◆ USING THE INFORMATION:
(a) Using the passage below on weight loss surgery and PMT, explain why surgical sleeve gastrectomy likely carries a higher risk of PMT than other weight loss operations.
(b) List every method of weight loss surgery named in the passage below on weight loss surgery and PMT.

◆ TEXT FOR ANALYSIS:
★ ★ ★ ★ ★
Surgical sleeve gastrectomy is the most practised method of weight loss surgery and constitutes up to 60% of bariatric procedures worldwide [24, 25]. During this surgery, the gastroepiploic and short gastric vessels are usually dissected [26] along with a significant portion of the stomach which may result in abnormal vascular flow in the remnant tissue [21]. Therefore, this surgical technique likely results in an increased risk of PMT compared to other methods of weight loss surgery [27]. In contrast, the Roux-en-Y gastric by-pass method preserves the main body of the stomach and its natural anatomy, and adjustable gastric bands avoid transection of the stomach and injury to gastric vessels which may explain the markedly lower occurrences of PMT observed with these techniques [27]. Bilio-pancreatic diversion, another method of weight loss surgery, is now infrequently used [21] but there have also been reports of PMT after these procedures [28]. Nonetheless, it is important to consider that the comparatively higher volumes of surgical sleeve gastrectomies may be a confounding factor.
★ ★ ★ ★ ★
◆ GIVEN RECORDS:

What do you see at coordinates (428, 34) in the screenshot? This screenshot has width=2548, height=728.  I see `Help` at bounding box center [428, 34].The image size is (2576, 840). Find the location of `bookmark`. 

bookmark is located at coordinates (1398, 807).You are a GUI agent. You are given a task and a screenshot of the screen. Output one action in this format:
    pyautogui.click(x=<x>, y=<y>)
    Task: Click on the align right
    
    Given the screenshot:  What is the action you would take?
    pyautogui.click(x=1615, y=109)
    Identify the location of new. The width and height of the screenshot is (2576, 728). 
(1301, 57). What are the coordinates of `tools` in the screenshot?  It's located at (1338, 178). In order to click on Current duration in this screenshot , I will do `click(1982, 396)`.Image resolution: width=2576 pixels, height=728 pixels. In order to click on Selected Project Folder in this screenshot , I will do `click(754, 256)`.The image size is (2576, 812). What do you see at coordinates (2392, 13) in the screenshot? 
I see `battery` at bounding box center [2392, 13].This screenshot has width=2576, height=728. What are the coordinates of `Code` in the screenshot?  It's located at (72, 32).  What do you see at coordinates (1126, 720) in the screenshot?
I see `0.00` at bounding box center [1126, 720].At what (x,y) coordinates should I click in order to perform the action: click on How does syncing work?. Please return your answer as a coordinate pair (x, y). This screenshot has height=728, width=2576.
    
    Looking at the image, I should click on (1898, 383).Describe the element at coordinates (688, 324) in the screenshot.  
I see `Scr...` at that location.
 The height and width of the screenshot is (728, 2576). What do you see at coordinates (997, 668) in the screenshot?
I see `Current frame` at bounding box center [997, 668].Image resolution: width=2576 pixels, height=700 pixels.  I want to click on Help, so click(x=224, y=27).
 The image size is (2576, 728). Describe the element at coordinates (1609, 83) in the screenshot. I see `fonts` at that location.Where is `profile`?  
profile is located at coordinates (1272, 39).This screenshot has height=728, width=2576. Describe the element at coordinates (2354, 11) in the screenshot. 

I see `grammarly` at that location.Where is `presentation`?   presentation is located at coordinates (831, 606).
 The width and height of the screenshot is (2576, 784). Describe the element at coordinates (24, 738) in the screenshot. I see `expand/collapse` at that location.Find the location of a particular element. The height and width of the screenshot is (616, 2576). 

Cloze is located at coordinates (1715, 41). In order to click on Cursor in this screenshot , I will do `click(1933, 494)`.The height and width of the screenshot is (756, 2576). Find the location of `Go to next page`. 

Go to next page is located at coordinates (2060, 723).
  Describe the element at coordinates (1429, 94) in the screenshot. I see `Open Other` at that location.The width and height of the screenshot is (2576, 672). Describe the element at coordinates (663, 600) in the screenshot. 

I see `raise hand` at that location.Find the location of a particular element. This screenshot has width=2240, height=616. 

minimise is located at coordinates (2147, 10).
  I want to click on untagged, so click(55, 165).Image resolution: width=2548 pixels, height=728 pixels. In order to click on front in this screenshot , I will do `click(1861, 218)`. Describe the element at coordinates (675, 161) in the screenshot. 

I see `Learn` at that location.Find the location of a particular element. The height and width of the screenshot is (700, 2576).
★ ★ ★ ★ ★
◆ ANSWERS BY ITEM:
(a) During sleeve gastrectomy, the gastroepiploic and short gastric vessels are usually dissected along with a significant portion of the stomach. This may result in abnormal vascular flow in the remaining tissue.

(b)
- Surgical sleeve gastrectomy
- Roux-en-Y gastric by-pass
- Adjustable gastric bands
- Bilio-pancreatic diversion